- [FRAGMENTO DE LECTURA]:
Por otra parte, datos procedentes de ensayos clínicos sugieren que el uso de ibuprofeno, a dosis altas (a partir de 2.400 mg diarios) y en tratamientos prolongados, se puede asociar a un moderado aumento del riesgo de acontecimientos aterotrombóticos (por ejemplo, infarto de miocardio o ictus). Además, y debido a la constatación de otros riesgos asociados en estos casos, durante la aplicación del tratamiento se deben implementar controles preventivos sobre la función renal, hepática y hematológica del paciente.

En esta otra línea es que puede trazarse un paralelismo con autores como Robert Schuettinger y Eamonn F. Butler, quienes en su libro 4000 años de controles de precios y salarios (1979)2 analizan más de cien casos aplicados en treinta países a lo largo de más de cuarenta siglos en los que se implementó el control de precios como forma de combatir la inflación, concluyendo que si bien en algunos casos resultó efectivo para remediar el problema a corto plazo, nunca solucionó definitivamente el problema en tanto no pudo enfrentar la causa real de la inflación (la que como vimos es el desequilibrio macroeconómico vinculado a la cantidad de dinero).

En este último sentido también se pronuncian autores como Henry Hazlitt,3 Ludwig von Mises,4 Ramón Díaz,5 Martín Krause,6 Paul Krugman7 y N. Gregory Mankiw,8 con la postura más aceptada en relación al tema. Ahora bien, ¿por qué la mayoría de los economistas llegan a esta conclusión? Para intentar responder la pregunta daré por comprendidos los conceptos introducidos en los apartados anteriores.

- [EL PROBLEMA]: Cita textualmente el fragmento de lectura, empezando por "En este último" y siguiendo hasta "los apartados anteriores.".

Registros de datos almacenados
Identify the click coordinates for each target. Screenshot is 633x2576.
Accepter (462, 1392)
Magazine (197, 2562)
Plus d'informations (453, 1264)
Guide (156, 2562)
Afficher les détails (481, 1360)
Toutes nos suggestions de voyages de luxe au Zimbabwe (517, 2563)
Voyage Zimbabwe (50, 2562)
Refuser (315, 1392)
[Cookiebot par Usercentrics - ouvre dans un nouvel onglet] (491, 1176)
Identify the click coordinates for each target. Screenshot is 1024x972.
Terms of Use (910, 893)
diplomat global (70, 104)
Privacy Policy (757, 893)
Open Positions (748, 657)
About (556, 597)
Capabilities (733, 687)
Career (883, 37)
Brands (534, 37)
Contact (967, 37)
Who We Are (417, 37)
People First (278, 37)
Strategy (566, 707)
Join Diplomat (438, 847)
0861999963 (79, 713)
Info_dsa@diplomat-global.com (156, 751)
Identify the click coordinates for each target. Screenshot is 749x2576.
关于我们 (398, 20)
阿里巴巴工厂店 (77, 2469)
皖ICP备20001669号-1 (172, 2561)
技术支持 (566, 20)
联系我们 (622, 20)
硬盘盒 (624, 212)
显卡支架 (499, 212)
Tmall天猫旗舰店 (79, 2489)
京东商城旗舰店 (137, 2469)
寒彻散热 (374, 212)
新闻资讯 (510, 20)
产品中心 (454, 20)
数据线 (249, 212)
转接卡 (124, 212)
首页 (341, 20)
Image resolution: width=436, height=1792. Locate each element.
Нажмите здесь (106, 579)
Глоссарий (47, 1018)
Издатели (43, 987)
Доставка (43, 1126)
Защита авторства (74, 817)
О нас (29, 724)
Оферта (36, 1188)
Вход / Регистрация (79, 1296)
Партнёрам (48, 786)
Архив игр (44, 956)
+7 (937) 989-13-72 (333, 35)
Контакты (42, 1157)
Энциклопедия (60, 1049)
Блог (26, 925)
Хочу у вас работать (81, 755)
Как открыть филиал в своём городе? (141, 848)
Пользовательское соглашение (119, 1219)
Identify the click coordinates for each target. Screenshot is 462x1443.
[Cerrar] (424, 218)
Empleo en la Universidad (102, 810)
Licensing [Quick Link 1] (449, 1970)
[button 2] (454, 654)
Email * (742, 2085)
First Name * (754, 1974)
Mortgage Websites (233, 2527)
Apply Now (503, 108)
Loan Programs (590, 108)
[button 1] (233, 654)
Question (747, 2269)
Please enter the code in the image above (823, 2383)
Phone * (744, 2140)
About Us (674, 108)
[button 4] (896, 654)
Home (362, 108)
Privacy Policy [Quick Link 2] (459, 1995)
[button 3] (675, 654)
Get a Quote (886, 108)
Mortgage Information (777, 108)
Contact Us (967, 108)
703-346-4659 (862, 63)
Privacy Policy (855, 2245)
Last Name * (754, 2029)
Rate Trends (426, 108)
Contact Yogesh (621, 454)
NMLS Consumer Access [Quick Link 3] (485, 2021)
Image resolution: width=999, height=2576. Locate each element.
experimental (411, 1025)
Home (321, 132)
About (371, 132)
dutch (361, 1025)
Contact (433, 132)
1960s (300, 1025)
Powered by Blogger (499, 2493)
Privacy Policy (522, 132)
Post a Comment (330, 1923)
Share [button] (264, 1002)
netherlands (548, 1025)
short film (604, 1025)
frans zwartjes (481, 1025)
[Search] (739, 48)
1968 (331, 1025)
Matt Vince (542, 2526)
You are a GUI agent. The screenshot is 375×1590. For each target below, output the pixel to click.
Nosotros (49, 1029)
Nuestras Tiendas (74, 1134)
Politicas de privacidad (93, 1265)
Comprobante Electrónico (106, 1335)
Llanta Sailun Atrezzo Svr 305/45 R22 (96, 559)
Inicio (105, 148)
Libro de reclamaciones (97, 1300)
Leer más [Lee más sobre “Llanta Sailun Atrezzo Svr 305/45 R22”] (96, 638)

- [RESULTADO DEL EJERCICIO]:
En este último sentido también se pronuncian autores como Henry Hazlitt,3 Ludwig von Mises,4 Ramón Díaz,5 Martín Krause,6 Paul Krugman7 y N. Gregory Mankiw,8 con la postura más aceptada en relación al tema. Ahora bien, ¿por qué la mayoría de los economistas llegan a esta conclusión? Para intentar responder la pregunta daré por comprendidos los conceptos introducidos en los apartados anteriores.